I authored this bill and the original "Debbie Smith Act."  Both are named for a courageous rape survivor who testified before the House Government Reform Committee in June 2001 about using DNA evidence to solve rape cases.  Debbie was raped near her home in 1989, and for six and a half years she lived in fear that her attacker would return to kill her.  She was finally able to live without fear when she learned that her rapist had been identified because of DNA evidence and was already in prison.   

The original "Debbie Smith Act" was signed into law in 2004 as part of "The Justice for All Act," comprehensive legislation that ensured that DNA evidence could be used to convict the guilty and free the innocent.  Since then, millions of dollars of federal funding have been appropriated under the Debbie Smith DNA Backlog Grant Program to process the thousands of unprocessed DNA evidence kits - including rape kits - across the country. 

Passing the original Debbie Smith bill was a huge victory for Debbie Smith, and for the thousands of rape survivors like her.  Unfortunately, that bill is set to expire at the end of FY 2009, but the reauthorization bill would extend the important program until 2014.  I will not stand by and let rapists roam free while the DNA evidence that could convict them goes unprocessed.  I am committed to reauthorizing "The Debbie Smith Act" to ensure we continue to keep dangerous rapists off our streets and put them in prison where they belong.

Holding Government Contractors Accountable

In April, the House passed my "Contractors and Federal Spending Accountability Act" (H.R. 3033).  This bill would create a comprehensive, centralized database that would more efficiently monitor the federal procurement system and help protect U.S. taxpayer dollars.  Currently, no central database exists to track fraudulent federal contractors and prevent them from continuing to do business with the federal government.  Senator Claire McCaskill (D-MO) has introduced companion legislation in the Senate.   

Why do we need this bill? Because right now, there is nothing stopping a fraudulent contractor from bouncing from federal agency to federal agency, fleecing U.S. taxpayers the whole way.  Contractors that have repeatedly violated federal law still receive millions of dollars in contracts from the federal government.  In fact, according to data from the Project on Government Oversight (POGO), the top 50 federal contractors have paid approximately $12 billion in fines, penalties, restitution, and settlements for more than 350 instances of misconduct since 1995.  Nine of the top 50 federal contractors have a total of twelve resolved criminal cases totalling $161 million in penalties paid since 1995.

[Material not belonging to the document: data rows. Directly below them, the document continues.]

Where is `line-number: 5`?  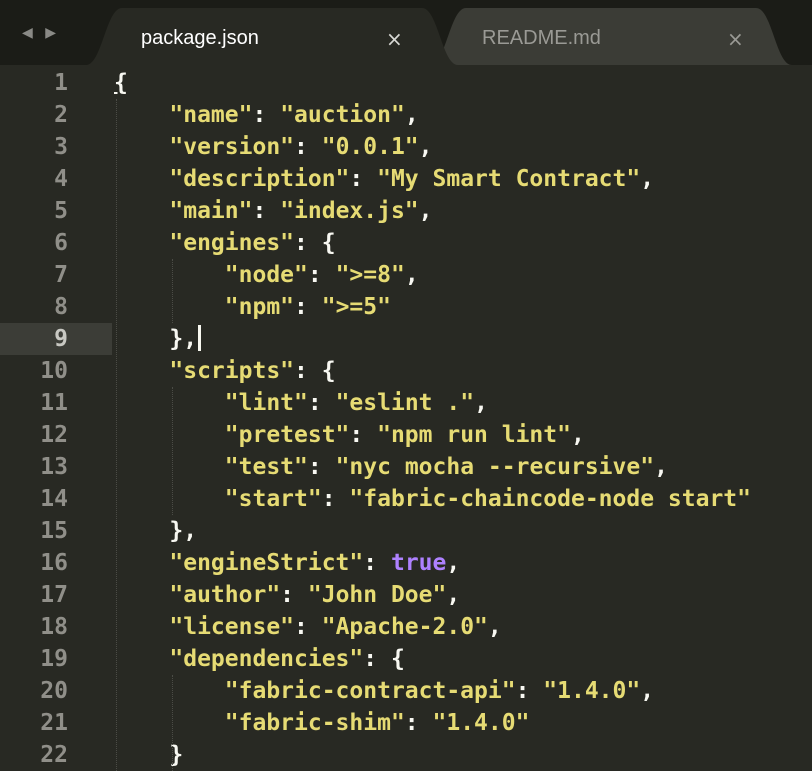
line-number: 5 is located at coordinates (61, 211).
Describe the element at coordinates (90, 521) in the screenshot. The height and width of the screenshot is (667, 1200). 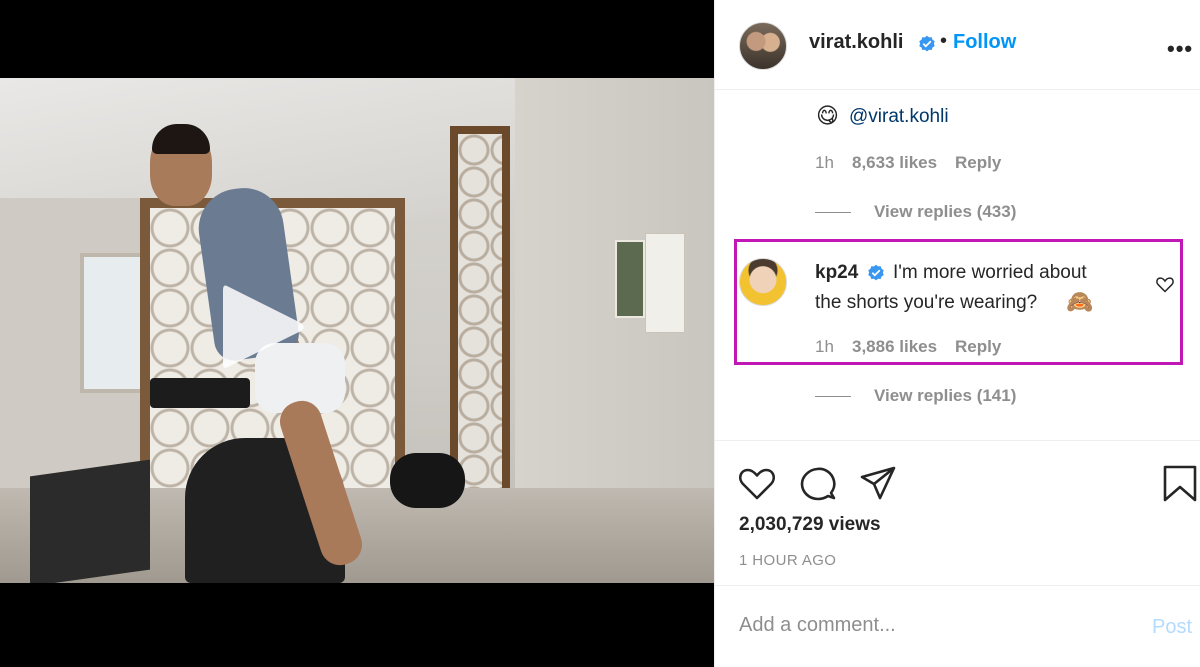
I see `scene-mat` at that location.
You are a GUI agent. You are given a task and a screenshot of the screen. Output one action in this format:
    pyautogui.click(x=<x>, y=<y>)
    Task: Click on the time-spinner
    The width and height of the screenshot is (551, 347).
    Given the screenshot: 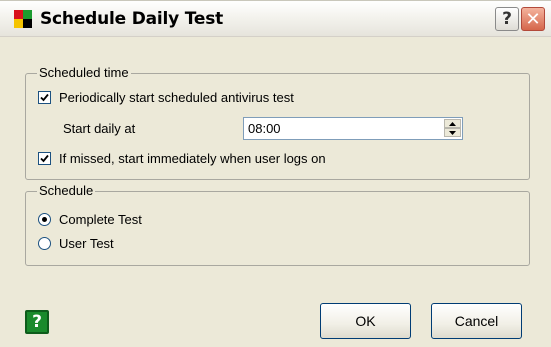 What is the action you would take?
    pyautogui.click(x=452, y=128)
    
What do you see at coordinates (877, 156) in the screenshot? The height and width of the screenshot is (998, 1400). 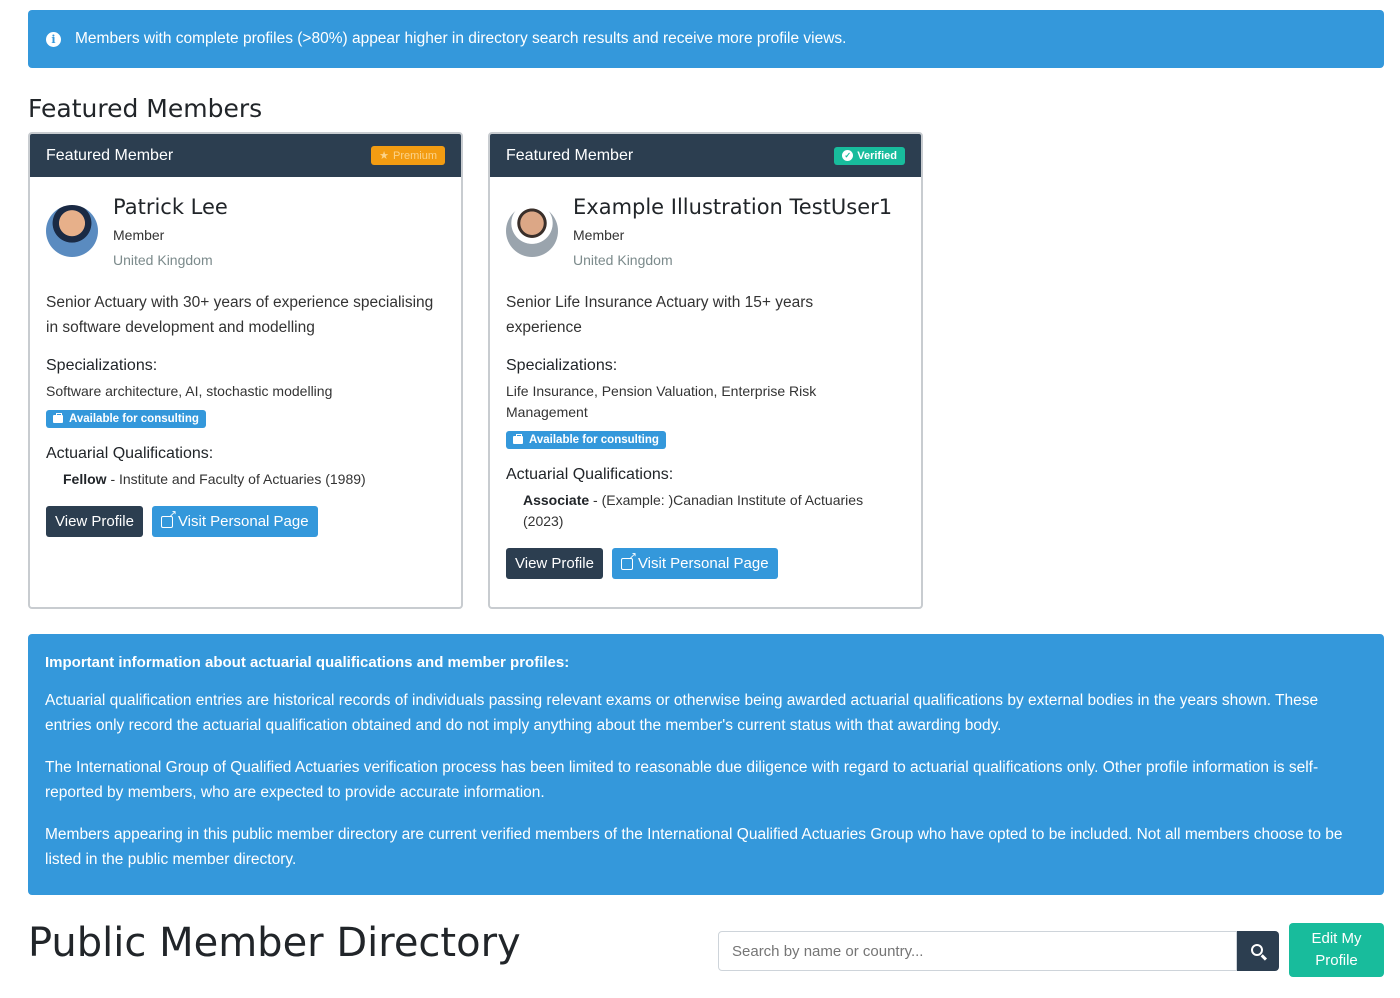 I see `verified-badge-label: Verified` at bounding box center [877, 156].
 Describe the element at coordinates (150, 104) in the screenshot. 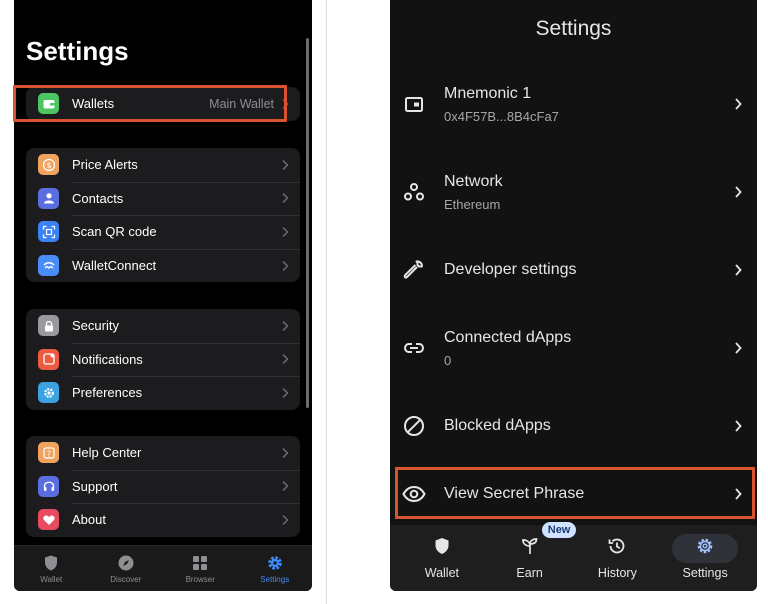

I see `wallets-highlight-box` at that location.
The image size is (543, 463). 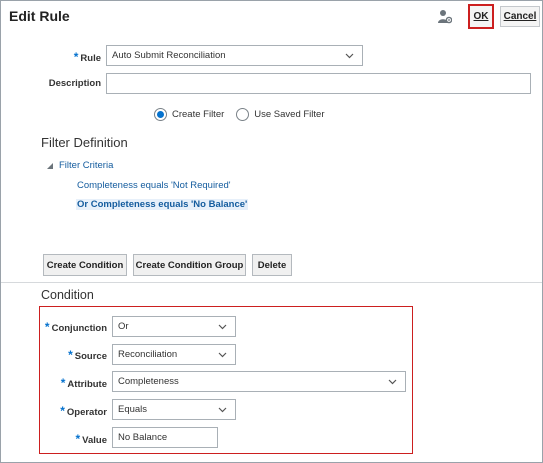 I want to click on value-label-text: Value, so click(x=94, y=440).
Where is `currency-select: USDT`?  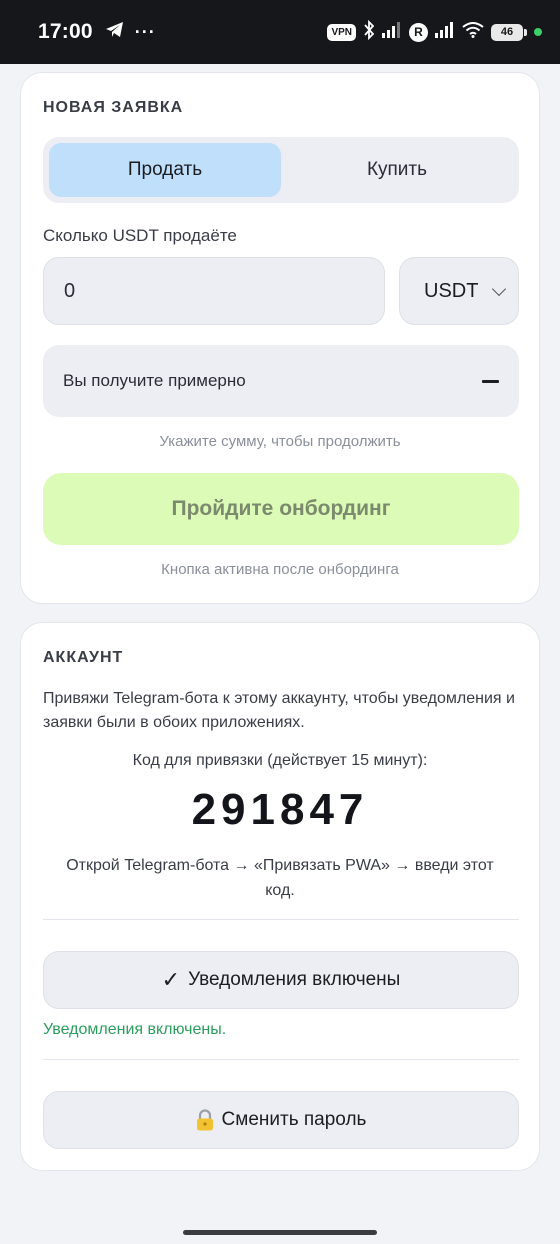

I believe Congress can and should do more to fortify the federal procurement system, and show the door to contractors lining their pockets at the expense of hardworking taxpayers.  In fact, I have worked hard to improve contracting accountability since my days on the New York City Council where I led the effort to implement Vendex, and ensure that city contracts were handed out responsibly.  I look forward to working with Senator McCaskill to ensure this important bill is made law.

Solving Our Local School Overcrowding Problem

Elementary schools in Manhattan, particularly those in District 2, are experiencing an overcrowding crisis. Right now, more than two-thirds of the elementary schools in District 2 operate over capacity, and several schools operate at or exceeding 150 percent of capacity. As a result, principals have been forced to cut pre-kindergarten programs, eliminate art and music programs, or schedule lunchtime early in the school day.

It’s clear that the Department of Education hasn’t allocated enough money in its Capital Plan to build the schools we need in the communities where overcrowding is severe. What’s more, the Department has refused to discuss their plans to address this crisis with elected officials or community members.

Parents deserve to know what the Department is intending to do to curb the severe and growing overcrowding taking place in their children’s schools. That’s why last month I joined with a number of our local government officials in urging Education Chancellor Joel Klein to meet with us to discuss the severe overcrowding problem in District 2 and his plans to deal with this crisis.